*YOUR GOAL*: Please repeat the records below exactly, from the first line through the line containing "Email address (739, 1578)", and nothing more.

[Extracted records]
★ ★ ★ ★ ★
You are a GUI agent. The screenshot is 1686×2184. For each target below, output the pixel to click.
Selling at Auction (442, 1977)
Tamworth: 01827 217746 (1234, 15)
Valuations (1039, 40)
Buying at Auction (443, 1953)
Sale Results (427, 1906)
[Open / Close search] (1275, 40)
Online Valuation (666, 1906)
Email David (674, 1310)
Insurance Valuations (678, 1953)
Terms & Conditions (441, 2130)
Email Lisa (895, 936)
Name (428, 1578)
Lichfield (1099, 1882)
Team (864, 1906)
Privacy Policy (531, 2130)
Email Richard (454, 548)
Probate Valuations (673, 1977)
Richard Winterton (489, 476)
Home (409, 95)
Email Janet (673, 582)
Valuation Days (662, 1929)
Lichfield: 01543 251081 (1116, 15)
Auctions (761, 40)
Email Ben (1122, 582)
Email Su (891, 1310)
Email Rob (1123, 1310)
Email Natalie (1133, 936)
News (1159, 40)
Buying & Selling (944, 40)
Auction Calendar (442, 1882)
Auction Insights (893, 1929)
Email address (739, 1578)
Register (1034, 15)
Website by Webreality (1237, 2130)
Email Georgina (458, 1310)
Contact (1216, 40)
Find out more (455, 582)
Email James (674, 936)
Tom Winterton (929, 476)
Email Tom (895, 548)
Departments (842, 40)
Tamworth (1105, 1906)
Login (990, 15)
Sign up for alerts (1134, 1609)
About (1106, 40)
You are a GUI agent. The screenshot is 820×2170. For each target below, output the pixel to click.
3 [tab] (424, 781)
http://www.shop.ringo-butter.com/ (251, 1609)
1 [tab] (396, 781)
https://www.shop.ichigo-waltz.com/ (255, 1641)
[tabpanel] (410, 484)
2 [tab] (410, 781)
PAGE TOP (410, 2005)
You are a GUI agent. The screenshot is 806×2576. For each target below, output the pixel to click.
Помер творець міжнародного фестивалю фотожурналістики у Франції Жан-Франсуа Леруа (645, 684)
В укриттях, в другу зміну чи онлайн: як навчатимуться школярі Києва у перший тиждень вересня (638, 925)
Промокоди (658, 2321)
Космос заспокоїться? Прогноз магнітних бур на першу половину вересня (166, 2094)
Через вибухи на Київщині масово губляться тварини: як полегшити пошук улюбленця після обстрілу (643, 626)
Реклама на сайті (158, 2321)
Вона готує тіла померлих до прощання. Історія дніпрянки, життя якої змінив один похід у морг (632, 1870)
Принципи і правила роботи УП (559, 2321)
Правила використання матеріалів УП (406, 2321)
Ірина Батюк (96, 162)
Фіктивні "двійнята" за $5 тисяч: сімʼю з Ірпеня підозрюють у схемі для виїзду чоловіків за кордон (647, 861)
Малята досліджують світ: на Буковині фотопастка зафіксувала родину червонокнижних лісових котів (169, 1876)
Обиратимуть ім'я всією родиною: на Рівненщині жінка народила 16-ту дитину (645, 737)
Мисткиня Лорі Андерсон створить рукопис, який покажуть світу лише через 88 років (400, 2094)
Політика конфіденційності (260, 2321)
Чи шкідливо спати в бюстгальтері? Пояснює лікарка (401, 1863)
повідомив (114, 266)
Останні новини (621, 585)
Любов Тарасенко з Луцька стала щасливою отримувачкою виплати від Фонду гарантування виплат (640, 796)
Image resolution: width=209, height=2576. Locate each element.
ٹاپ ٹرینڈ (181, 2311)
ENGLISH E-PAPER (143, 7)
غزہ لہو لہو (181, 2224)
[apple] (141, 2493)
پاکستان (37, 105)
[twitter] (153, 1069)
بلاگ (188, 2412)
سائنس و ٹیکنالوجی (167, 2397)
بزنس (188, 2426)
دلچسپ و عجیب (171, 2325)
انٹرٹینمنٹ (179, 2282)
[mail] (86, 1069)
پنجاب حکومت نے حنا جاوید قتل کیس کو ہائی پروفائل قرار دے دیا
★ ★ ★ ★ ★
*ANSWER BOX*:
You are a GUI agent. The screenshot is 1686×2184. For each target below, output the pixel to click.
Selling at Auction (442, 1977)
Tamworth: 01827 217746 (1234, 15)
Valuations (1039, 40)
Buying at Auction (443, 1953)
Sale Results (427, 1906)
[Open / Close search] (1275, 40)
Online Valuation (666, 1906)
Email David (674, 1310)
Insurance Valuations (678, 1953)
Terms & Conditions (441, 2130)
Email Lisa (895, 936)
Name (428, 1578)
Lichfield (1099, 1882)
Team (864, 1906)
Privacy Policy (531, 2130)
Email Richard (454, 548)
Probate Valuations (673, 1977)
Richard Winterton (489, 476)
Home (409, 95)
Email Janet (673, 582)
Valuation Days (662, 1929)
Lichfield: 01543 251081 (1116, 15)
Auctions (761, 40)
Email Ben (1122, 582)
Email Su (891, 1310)
Email Rob (1123, 1310)
Email Natalie (1133, 936)
News (1159, 40)
Buying & Selling (944, 40)
Auction Calendar (442, 1882)
Auction Insights (893, 1929)
Email address (739, 1578)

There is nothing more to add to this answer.